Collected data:
---+---

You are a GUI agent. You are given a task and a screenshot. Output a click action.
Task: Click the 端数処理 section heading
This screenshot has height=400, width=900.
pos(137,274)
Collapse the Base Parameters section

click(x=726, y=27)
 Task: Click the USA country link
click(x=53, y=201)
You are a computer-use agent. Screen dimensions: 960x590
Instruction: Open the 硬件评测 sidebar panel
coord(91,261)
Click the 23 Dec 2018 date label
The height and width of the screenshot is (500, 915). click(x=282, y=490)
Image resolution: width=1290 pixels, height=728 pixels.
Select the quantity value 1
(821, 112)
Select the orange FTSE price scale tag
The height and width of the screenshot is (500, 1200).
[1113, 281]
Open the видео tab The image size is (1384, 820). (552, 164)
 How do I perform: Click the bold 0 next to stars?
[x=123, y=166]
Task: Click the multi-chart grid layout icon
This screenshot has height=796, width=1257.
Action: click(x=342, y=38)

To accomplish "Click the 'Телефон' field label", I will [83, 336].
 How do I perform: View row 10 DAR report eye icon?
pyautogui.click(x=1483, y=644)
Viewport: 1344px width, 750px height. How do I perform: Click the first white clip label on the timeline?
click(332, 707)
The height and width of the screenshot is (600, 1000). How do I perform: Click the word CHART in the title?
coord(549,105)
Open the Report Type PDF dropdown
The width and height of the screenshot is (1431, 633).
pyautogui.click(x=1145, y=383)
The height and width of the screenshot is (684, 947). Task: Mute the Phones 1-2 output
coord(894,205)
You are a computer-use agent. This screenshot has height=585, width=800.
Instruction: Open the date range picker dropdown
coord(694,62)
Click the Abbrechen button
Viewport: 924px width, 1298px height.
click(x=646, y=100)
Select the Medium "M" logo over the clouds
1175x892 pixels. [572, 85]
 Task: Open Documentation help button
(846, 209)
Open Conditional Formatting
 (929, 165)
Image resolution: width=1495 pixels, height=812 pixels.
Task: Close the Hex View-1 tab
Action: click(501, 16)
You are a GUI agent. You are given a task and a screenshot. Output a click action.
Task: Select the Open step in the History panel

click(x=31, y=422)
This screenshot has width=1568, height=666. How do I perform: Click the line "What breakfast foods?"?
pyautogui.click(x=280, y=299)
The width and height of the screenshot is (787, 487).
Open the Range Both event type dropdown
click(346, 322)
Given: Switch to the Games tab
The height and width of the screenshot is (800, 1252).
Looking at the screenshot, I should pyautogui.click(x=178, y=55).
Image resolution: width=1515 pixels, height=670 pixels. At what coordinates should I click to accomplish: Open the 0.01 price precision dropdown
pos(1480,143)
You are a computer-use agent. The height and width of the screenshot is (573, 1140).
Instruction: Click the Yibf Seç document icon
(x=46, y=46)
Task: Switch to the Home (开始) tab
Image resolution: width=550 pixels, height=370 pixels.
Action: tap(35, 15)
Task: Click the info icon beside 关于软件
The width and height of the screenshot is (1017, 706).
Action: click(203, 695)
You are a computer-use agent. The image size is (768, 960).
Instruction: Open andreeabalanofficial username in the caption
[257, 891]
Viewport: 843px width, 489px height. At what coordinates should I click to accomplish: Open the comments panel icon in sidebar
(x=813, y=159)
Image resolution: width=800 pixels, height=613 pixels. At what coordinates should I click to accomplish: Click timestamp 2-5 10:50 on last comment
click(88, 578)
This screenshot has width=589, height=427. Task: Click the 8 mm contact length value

---+---

Work task:
Reproduce every record above exactly.

Result for this exercise:
You are a GUI agent. You are given a task and a screenshot. Output a click action.
Task: Click the 端数処理 section heading
This screenshot has height=400, width=900.
pos(137,274)
Collapse the Base Parameters section

click(x=726, y=27)
 Task: Click the USA country link
click(x=53, y=201)
You are a computer-use agent. Screen dimensions: 960x590
Instruction: Open the 硬件评测 sidebar panel
coord(91,261)
Click the 23 Dec 2018 date label
The height and width of the screenshot is (500, 915). click(x=282, y=490)
Image resolution: width=1290 pixels, height=728 pixels.
Select the quantity value 1
(821, 112)
Select the orange FTSE price scale tag
The height and width of the screenshot is (500, 1200).
[1113, 281]
Open the видео tab The image size is (1384, 820). (552, 164)
 How do I perform: Click the bold 0 next to stars?
[x=123, y=166]
Task: Click the multi-chart grid layout icon
This screenshot has height=796, width=1257.
Action: click(x=342, y=38)

To accomplish "Click the 'Телефон' field label", I will [83, 336].
 How do I perform: View row 10 DAR report eye icon?
pyautogui.click(x=1483, y=644)
Viewport: 1344px width, 750px height. How do I perform: Click the first white clip label on the timeline?
click(332, 707)
The height and width of the screenshot is (600, 1000). How do I perform: Click the word CHART in the title?
coord(549,105)
Open the Report Type PDF dropdown
The width and height of the screenshot is (1431, 633).
pyautogui.click(x=1145, y=383)
The height and width of the screenshot is (684, 947). Task: Mute the Phones 1-2 output
coord(894,205)
You are a computer-use agent. This screenshot has height=585, width=800.
Instruction: Open the date range picker dropdown
coord(694,62)
Click the Abbrechen button
Viewport: 924px width, 1298px height.
click(x=646, y=100)
Select the Medium "M" logo over the clouds
1175x892 pixels. [572, 85]
 Task: Open Documentation help button
(846, 209)
Open Conditional Formatting
 (929, 165)
Image resolution: width=1495 pixels, height=812 pixels.
Task: Close the Hex View-1 tab
Action: click(501, 16)
You are a GUI agent. You are given a task and a screenshot. Output a click action.
Task: Select the Open step in the History panel

click(x=31, y=422)
This screenshot has width=1568, height=666. How do I perform: Click the line "What breakfast foods?"?
pyautogui.click(x=280, y=299)
The width and height of the screenshot is (787, 487).
Open the Range Both event type dropdown
click(346, 322)
Given: Switch to the Games tab
The height and width of the screenshot is (800, 1252).
Looking at the screenshot, I should pyautogui.click(x=178, y=55).
Image resolution: width=1515 pixels, height=670 pixels. At what coordinates should I click to accomplish: Open the 0.01 price precision dropdown
pos(1480,143)
You are a computer-use agent. The height and width of the screenshot is (573, 1140).
Instruction: Click the Yibf Seç document icon
(x=46, y=46)
Task: Switch to the Home (开始) tab
Image resolution: width=550 pixels, height=370 pixels.
Action: tap(35, 15)
Task: Click the info icon beside 关于软件
The width and height of the screenshot is (1017, 706).
Action: click(203, 695)
You are a computer-use agent. The image size is (768, 960).
Instruction: Open andreeabalanofficial username in the caption
[257, 891]
Viewport: 843px width, 489px height. At what coordinates should I click to accomplish: Open the comments panel icon in sidebar
(x=813, y=159)
Image resolution: width=800 pixels, height=613 pixels. At what coordinates should I click to accomplish: Click timestamp 2-5 10:50 on last comment
click(88, 578)
This screenshot has width=589, height=427. Task: Click the 8 mm contact length value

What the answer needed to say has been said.